Come back home to the new Croatia and stay awhile
We.. us.. all true hrvats just have to educate inform every cro what happened..how evil it was ..tito was..and how many innocent good people are in the ground because of a failed fake commy garbage contrived ..so called yugoslapia.our hrvats payed the biggest cost.No other ex republic from yugo comes close to the balls our people cros did to lose the belgrade commy noose.
Canuckcro, awesome video!
There is no form of life lower than a communist.
The only thing Tito did that was ballzy
was telling Stalin to fuck off. As far as Croatia
Yugoslavia binded her into backwardness.
Serbs are big commies to this day.
yup…if anyone here backs up fucked up tito..you are accepting the the fact that commy fucker killed our people relatives nationals for the sake of a fake ex cunt try yugoshitia..dont fall for anything less than just CROATIA..from now on..dont forget the past just like any other persecuted countries..come on..they can all rot in hell for the deaths they caused to us cros.dont be scared ..speak your mind.
This site has a number of those Jugos.
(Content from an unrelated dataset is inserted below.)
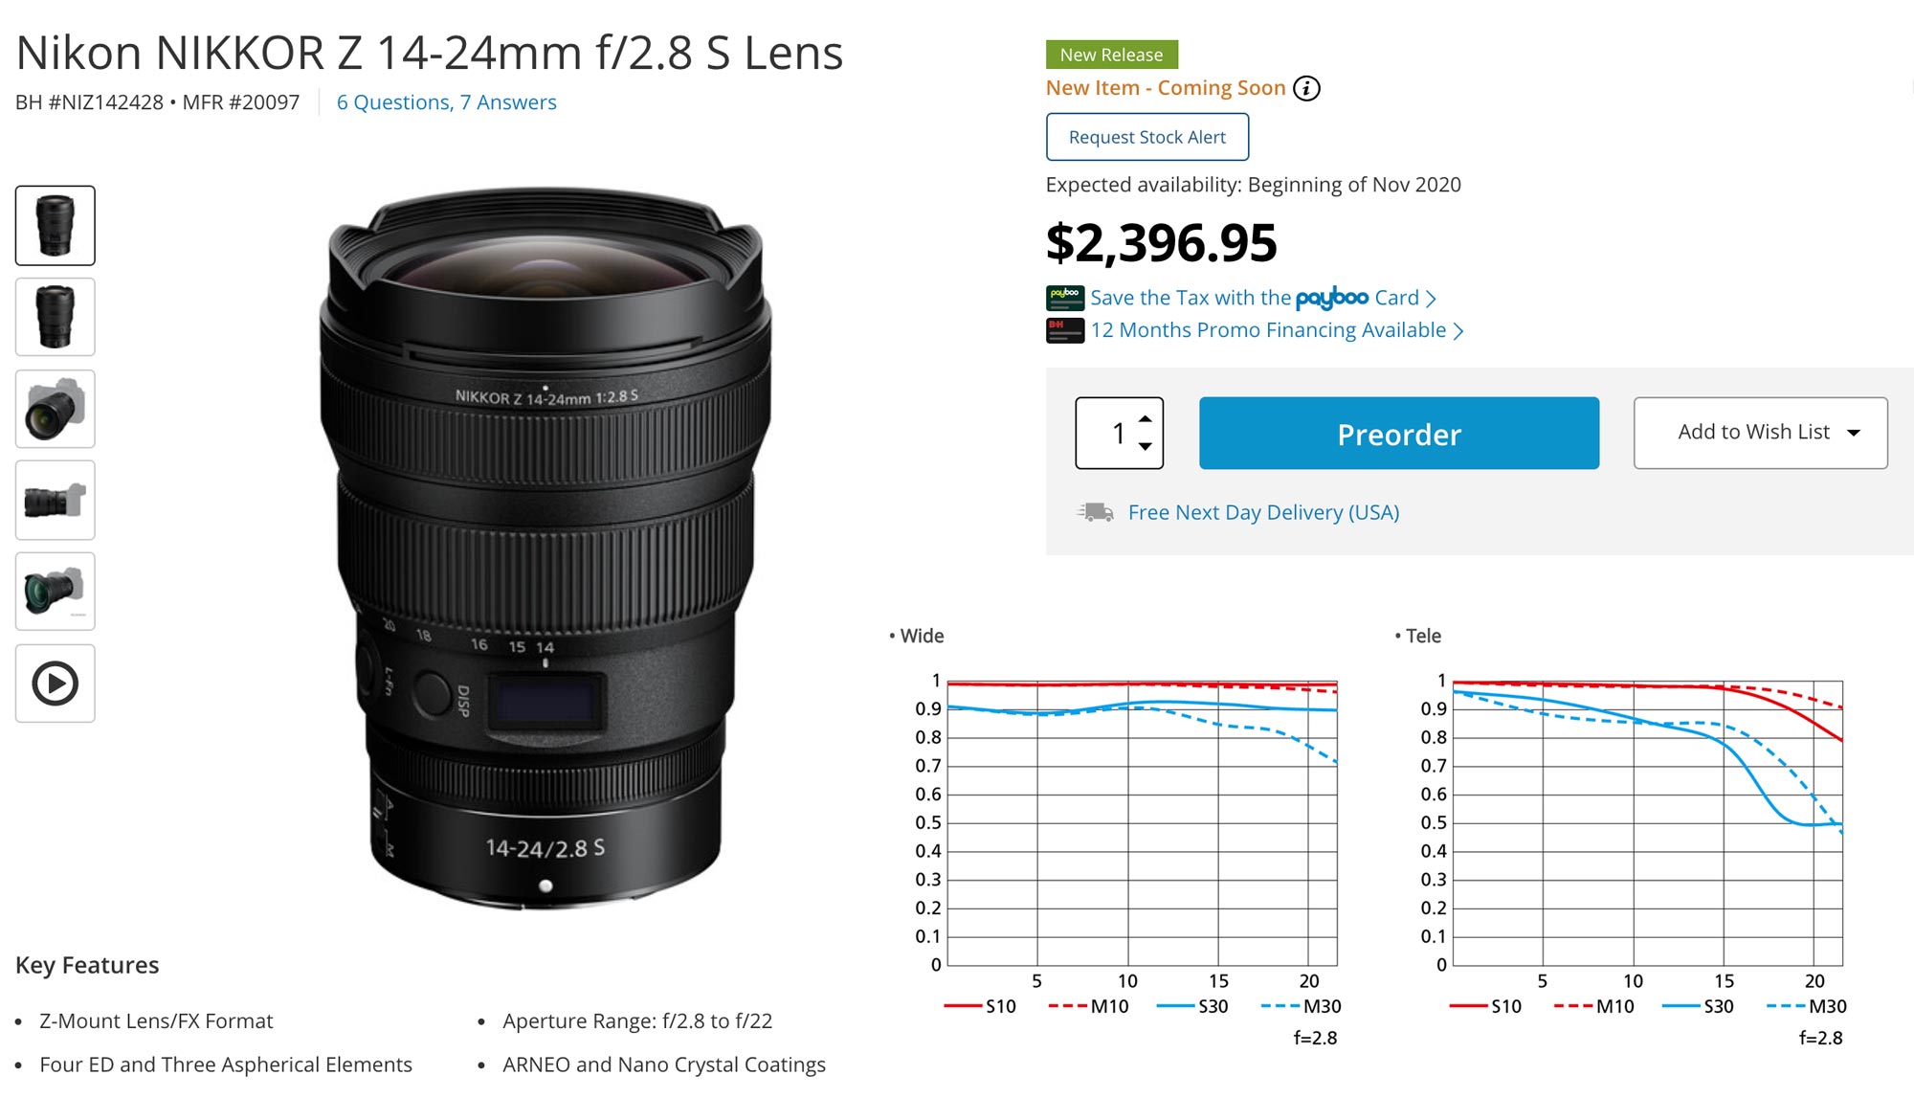
Task: View the side profile camera thumbnail
Action: click(x=55, y=500)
Recall that idiot black zodiac who posted here his admiration for Tito. Fucked up dude.
yup till we are 100% loyal to our own brothers and sisters..all else fails..its all irrelevant ..suba.Never forget just like persecuted yiddish..what tito did to us cros..old saying is yugo cannot exist without the spilled blood of our hrvats ..there is a saying not sure if it was bruno busic??Ok but fuck..retard commy yugo nostalgic cros should just jump in the adriatic and fuckoff for good.
https://www.croatiaweek.com/pep-guardiola-croatians-have-natural-sporting-talent/
Would u guys say if Dinamo rolled into Manchester and pulled a win would be the greatest club victory in Croatia
I know there have been others but in modern day where a little broke ass team playing a financial juggernaut like man city it would have to arguably be the biggest
Great video canuckro thank you
Shame on those Croats who actively assisted and participated in the liquidation of their fellow croats
May they burn in hell for their treacherous actions
Za dom spremni
tito is like jim jones who poisoned the kool aid ..to us non commy hrvats.How could true cros actually admire this pos…in this day and age??Ok i love soccer big game in october but how we (diaspora move forward when there are retarded cros back home)..fuck. ma yebiga.ok
https://inavukic.com/2014/10/18/communist-crimes-titos-murder-squads-targeted-all-croats-who-opposed-his-regime/
Speaking of rijecka ..fuckin they our cros ..i think are donating 40 mil dollars to fix up titos total yugo commy garbage yaght.Fuck how they fuck us hrvats..just like the jews poles ukraines ..we bare the beunt through history.